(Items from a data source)
# # # # #

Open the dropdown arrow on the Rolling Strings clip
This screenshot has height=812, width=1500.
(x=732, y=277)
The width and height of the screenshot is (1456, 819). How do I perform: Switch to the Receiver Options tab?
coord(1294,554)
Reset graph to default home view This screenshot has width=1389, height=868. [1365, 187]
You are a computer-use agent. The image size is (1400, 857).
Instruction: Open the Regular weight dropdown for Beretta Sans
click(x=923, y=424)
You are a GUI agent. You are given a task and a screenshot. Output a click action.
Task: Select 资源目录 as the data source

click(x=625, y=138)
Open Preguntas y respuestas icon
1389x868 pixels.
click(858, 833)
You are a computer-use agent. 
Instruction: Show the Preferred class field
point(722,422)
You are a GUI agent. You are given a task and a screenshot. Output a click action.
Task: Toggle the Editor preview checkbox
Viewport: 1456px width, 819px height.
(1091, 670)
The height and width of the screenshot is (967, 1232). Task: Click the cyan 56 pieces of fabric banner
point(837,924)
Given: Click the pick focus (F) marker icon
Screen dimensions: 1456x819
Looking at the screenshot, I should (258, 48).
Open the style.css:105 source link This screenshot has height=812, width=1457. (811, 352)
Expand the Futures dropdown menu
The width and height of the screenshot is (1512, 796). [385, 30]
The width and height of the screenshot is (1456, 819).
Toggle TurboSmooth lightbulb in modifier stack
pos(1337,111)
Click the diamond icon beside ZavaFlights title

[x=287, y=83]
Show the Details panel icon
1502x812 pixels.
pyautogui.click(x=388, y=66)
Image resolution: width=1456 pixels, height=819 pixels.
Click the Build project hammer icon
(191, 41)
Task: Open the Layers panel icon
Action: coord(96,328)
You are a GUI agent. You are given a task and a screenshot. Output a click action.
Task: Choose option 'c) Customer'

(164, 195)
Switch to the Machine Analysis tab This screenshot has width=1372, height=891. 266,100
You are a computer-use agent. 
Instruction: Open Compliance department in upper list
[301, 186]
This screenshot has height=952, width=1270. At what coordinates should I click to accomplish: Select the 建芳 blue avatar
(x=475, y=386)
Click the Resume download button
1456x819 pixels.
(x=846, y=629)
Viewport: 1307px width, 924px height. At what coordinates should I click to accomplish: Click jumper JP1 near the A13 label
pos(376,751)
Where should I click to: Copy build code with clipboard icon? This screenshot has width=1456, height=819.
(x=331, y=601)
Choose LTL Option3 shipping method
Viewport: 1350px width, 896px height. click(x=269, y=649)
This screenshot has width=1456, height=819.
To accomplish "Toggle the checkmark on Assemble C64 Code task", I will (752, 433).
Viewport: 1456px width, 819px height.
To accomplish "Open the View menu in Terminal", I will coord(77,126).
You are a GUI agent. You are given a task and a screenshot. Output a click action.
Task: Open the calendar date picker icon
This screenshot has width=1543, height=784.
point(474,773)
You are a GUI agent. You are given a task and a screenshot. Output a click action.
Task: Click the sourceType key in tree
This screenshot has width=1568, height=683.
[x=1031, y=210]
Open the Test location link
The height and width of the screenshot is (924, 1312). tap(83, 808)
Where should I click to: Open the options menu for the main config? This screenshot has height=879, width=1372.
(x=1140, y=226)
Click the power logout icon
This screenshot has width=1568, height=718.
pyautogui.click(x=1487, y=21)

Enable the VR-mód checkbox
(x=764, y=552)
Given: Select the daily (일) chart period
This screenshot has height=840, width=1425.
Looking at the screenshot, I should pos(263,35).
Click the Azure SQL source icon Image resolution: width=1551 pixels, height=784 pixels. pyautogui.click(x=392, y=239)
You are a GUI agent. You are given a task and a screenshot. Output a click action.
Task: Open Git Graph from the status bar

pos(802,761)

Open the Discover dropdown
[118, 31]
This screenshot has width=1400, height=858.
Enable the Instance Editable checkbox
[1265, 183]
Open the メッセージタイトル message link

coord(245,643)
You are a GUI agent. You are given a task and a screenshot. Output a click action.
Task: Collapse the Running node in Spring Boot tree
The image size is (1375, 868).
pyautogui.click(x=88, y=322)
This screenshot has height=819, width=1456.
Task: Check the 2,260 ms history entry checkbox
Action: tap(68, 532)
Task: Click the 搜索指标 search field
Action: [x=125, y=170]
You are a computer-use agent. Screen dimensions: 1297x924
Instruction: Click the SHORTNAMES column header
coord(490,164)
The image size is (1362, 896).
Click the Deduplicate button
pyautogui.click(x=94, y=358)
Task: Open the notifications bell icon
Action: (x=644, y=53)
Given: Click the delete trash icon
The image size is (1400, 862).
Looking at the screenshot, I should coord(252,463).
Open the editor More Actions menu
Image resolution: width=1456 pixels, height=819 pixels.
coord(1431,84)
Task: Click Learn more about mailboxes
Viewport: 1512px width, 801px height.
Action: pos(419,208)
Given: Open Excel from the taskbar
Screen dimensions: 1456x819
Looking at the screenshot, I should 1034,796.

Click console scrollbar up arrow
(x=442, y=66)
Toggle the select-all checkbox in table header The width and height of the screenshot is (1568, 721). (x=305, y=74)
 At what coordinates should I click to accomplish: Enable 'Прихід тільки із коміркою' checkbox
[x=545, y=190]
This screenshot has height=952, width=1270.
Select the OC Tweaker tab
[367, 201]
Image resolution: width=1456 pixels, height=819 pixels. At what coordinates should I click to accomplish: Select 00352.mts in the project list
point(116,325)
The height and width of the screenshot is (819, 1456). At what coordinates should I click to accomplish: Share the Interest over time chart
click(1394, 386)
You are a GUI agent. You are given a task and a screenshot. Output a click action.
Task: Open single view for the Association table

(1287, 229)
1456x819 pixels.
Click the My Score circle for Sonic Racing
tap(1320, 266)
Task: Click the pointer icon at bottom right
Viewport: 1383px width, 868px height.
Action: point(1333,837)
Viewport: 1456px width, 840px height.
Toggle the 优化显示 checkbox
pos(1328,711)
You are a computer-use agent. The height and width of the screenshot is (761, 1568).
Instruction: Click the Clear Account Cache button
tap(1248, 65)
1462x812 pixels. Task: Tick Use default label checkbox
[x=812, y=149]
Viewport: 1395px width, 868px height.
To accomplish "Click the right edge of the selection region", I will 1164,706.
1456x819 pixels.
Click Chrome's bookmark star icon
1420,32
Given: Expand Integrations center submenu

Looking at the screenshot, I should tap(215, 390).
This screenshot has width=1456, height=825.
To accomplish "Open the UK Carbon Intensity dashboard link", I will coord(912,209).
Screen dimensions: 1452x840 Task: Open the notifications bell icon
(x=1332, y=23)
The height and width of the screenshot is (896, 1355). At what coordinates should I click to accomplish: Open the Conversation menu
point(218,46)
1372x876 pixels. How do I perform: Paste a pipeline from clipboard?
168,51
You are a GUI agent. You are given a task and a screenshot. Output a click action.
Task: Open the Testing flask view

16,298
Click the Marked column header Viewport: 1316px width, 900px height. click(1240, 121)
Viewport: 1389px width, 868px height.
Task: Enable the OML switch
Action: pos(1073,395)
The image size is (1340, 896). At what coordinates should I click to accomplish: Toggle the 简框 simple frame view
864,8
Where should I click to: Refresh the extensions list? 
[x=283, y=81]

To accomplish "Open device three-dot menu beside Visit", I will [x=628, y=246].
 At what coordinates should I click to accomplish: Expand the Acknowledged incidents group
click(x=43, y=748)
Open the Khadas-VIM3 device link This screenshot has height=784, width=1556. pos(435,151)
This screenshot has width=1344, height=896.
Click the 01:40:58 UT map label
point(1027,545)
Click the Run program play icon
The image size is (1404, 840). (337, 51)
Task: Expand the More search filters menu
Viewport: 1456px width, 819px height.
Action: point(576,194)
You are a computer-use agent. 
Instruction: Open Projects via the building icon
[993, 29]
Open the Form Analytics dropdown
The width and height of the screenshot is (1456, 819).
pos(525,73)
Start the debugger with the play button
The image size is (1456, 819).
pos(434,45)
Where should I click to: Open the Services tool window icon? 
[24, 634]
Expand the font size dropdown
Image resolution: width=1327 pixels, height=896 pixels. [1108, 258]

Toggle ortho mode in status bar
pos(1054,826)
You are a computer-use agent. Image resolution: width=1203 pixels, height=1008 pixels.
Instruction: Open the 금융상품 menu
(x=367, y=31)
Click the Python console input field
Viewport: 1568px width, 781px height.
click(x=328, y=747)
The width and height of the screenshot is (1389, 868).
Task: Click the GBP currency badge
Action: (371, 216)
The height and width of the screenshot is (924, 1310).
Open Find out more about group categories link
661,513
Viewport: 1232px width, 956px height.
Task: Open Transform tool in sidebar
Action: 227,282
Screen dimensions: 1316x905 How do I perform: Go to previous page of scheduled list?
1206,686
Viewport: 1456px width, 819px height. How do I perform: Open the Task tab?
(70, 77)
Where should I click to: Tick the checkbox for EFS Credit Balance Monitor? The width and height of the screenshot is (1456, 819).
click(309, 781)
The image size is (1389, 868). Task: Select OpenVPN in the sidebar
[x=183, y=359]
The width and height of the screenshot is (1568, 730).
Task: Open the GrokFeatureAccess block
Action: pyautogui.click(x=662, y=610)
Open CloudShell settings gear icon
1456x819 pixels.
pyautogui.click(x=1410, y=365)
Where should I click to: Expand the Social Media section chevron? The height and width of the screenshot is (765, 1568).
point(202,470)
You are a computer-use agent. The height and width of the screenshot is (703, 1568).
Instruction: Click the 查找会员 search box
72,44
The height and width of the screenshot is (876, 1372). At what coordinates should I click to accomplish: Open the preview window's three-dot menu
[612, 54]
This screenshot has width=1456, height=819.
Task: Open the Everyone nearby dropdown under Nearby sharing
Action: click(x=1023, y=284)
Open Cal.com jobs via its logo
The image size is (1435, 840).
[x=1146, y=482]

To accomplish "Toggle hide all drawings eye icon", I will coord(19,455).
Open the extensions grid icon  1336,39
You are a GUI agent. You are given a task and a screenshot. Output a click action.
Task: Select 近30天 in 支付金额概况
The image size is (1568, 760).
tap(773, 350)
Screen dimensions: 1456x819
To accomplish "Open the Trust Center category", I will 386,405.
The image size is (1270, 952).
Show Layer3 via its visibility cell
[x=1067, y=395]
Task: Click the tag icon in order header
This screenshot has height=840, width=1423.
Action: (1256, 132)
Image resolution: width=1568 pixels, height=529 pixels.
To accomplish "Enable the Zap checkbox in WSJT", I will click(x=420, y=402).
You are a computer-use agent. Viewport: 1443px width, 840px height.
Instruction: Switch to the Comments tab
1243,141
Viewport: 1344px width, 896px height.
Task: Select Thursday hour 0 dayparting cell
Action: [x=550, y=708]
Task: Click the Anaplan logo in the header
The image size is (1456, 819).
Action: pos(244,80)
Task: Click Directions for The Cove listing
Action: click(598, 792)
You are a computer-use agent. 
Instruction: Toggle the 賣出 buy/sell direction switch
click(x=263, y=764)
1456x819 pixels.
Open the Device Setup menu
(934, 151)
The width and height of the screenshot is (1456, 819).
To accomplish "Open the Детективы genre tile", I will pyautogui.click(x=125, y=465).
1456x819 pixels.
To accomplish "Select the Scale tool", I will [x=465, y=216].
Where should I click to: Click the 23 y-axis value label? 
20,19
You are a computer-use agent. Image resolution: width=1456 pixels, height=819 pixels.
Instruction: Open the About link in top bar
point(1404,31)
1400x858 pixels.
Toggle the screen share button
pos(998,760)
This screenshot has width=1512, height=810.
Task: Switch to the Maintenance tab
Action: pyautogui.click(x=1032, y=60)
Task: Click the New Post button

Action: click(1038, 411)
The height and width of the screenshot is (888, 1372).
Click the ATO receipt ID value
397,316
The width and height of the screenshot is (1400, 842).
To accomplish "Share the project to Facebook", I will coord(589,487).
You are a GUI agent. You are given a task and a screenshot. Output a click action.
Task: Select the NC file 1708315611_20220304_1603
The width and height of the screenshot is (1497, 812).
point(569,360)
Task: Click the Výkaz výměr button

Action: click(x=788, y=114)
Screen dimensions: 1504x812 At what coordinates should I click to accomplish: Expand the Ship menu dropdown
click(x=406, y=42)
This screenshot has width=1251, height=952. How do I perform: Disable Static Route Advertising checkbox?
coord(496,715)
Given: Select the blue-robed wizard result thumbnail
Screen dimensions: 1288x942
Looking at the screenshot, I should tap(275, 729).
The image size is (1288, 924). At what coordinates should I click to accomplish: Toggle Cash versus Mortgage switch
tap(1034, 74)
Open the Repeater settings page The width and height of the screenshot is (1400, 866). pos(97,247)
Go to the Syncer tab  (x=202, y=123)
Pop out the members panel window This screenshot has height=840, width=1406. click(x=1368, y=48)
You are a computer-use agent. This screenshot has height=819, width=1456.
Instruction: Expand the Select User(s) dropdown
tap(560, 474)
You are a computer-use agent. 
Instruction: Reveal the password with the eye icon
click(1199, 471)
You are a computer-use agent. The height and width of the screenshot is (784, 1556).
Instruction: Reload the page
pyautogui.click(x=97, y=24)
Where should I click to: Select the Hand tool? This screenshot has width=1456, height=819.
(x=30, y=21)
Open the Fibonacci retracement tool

# # # # #

WHAT IS REQUIRED: Say how many lines in the records hold the string "right", and say nothing else.

WRITTEN REPLY: 2